In that situation, using a common language representation such as LASER permits to increase the training data by adding to the initial (small) set, (possibly larger) dataset from other languages. 

As shown in figure below, poplulating the training space increases the chances to accurately determine the decision function.  

![Few Shot Learning](https://upload.wikimedia.org/wikipedia/commons/d/d0/Example_of_unlabeled_data_in_semisupervised_learning.png)

In the following, we are going to experiment the Few Shot Learning concepts by training and testing classifier on different combinations of languague.

Let's train a [Logistic Regression](https://fr.wikipedia.org/wiki/R%C3%A9gression_logistique) (a linear classifier) on russian, and look at the model accuracy


In [0]:
x_train,y_train = load_training_languages(['ru'])
lr = LogisticRegression(C = 10,max_iter = 200,random_state = 1).fit(x_train,y_train)
_ = model_evaluation(lr, ['ru'])

The overall performance is not fantastic. Could we do better? Let's add more languages to the training data


In [0]:
x_train,y_train = load_training_languages(all_languages)
lr = LogisticRegression(C = 10,max_iter = 200,random_state = 1).fit(x_train,y_train)
_ = model_evaluation(lr, ['ru'])

The F1 score has improved by 0.1! Quite impressive.

Same operation with turkish



In [0]:

x_train,y_train = load_training_languages(['tr'])
lr = LogisticRegression(C = 10,random_state = 1).fit(x_train,y_train)
_ = model_evaluation(lr, ['tr'])


The F1 score is now quite low. Small dataset, data quality, language complexity may explain the poor performance.

Fair enough, let's use all available languages to improve our model


In [0]:

x_train,y_train = load_training_languages(all_languages)
lr = LogisticRegression(C = 10,max_iter = 200,random_state = 1).fit(x_train,y_train)
_ = model_evaluation(lr, ['tr'])


No improvement... Maybe another combination of languages leads to different results.

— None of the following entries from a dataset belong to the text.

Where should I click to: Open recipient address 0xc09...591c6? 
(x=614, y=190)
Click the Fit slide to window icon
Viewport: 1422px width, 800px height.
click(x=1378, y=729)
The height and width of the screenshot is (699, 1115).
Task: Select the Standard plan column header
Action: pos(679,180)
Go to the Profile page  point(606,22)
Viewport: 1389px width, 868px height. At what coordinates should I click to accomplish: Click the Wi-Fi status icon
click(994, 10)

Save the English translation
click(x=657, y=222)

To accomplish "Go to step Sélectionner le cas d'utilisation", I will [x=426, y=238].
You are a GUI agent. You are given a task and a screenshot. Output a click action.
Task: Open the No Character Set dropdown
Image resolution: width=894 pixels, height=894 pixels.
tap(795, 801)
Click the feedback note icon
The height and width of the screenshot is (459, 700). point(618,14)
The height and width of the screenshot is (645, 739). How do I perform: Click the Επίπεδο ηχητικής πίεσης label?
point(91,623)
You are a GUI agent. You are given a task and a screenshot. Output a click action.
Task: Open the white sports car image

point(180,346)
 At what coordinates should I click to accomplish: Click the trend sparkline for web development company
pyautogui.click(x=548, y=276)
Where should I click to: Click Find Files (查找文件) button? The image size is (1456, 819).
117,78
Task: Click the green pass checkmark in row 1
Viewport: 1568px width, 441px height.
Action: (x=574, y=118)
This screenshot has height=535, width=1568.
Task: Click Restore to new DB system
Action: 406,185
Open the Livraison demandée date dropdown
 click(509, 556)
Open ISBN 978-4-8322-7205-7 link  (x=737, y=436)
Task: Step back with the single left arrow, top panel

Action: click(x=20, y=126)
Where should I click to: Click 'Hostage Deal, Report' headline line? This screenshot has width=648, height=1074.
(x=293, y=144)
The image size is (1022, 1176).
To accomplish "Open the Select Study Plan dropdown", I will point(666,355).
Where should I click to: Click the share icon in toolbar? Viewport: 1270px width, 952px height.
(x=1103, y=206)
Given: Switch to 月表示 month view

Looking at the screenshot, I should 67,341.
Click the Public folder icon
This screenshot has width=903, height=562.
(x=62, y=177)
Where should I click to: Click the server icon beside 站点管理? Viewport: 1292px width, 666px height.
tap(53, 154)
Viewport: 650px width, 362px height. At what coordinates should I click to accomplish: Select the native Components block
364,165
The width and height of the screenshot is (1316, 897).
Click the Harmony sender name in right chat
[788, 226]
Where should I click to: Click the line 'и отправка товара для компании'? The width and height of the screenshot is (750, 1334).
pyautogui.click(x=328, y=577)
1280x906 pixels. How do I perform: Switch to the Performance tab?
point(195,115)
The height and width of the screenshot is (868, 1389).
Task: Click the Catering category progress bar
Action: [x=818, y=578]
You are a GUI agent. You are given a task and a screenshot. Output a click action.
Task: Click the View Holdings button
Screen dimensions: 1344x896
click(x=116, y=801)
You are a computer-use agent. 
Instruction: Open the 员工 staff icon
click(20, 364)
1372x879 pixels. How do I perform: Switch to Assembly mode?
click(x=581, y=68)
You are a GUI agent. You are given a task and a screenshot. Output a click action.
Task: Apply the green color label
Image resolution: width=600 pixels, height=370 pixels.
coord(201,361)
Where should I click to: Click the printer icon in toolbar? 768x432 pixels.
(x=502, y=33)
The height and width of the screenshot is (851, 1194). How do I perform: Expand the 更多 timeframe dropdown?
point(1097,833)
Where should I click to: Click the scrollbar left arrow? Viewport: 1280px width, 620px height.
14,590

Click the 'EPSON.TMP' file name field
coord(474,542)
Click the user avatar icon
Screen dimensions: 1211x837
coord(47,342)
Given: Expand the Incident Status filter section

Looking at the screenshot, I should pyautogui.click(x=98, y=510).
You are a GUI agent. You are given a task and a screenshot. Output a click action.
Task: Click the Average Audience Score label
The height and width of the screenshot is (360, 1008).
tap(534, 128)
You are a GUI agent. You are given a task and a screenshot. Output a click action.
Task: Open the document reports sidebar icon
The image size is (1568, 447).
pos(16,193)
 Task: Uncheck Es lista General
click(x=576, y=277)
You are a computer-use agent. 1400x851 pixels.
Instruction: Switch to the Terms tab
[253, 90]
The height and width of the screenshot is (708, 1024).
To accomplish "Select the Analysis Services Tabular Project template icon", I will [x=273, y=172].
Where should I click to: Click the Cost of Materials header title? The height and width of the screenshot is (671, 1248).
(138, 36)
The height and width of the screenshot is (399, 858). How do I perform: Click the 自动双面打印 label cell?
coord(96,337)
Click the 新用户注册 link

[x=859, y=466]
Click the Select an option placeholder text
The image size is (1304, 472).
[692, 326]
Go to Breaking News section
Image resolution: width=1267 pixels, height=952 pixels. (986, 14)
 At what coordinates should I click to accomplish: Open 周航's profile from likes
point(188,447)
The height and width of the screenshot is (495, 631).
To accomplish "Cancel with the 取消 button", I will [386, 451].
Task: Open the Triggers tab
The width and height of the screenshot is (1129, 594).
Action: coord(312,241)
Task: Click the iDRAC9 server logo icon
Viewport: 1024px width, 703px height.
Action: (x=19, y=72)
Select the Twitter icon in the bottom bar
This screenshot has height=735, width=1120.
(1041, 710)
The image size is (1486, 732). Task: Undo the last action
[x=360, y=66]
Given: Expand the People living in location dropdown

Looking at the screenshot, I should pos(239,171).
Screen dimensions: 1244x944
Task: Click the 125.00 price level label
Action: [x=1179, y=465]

What happen if we remove spanish and russian from the training set


In [0]:

x_train,y_train = load_training_languages(['ar','tr','nl','en'])
lr = LogisticRegression(C = 10,max_iter = 200,random_state = 1).fit(x_train,y_train)
_ = model_evaluation(lr, ['tr'])


Better! Apparently spanish and russian were perturbing the model for turkish language.

Could we imagine a more systematic source language selection to optimize performance on a specific target language? (Beware that the test set of the target language cannot be used to perform this selection)

## Non linear model

Until now we have used Logisitic Regression. However more complex models, such as [multi layer perceptron](https://en.wikipedia.org/wiki/Multilayer_perceptron) (MLP) 

In [0]:
 from sklearn.neural_network import MLPClassifier
 mlp = MLPClassifier(solver='lbfgs', 
                     hidden_layer_sizes=(16),
                     activation = 'relu',
                     alpha=1e-3,
                     max_iter = 50,
                     early_stopping =True,
                     validation_fraction = 0.2, 
                     random_state=1)\
      
 _ = model_evaluation(mlp.fit(x_train,y_train),['ru'])

or [extreme gradient boosting](https://en.wikipedia.org/wiki/XGBoost) (xgboost) are obviously possible.

In [0]:
import xgboost as xgb
boost = xgb_model = xgb.XGBClassifier(objective="binary:logistic",max_depth =5, random_state=42)
_ = model_evaluation(boost.fit(x_train,y_train),['ru'])

What can we conclude from the above results?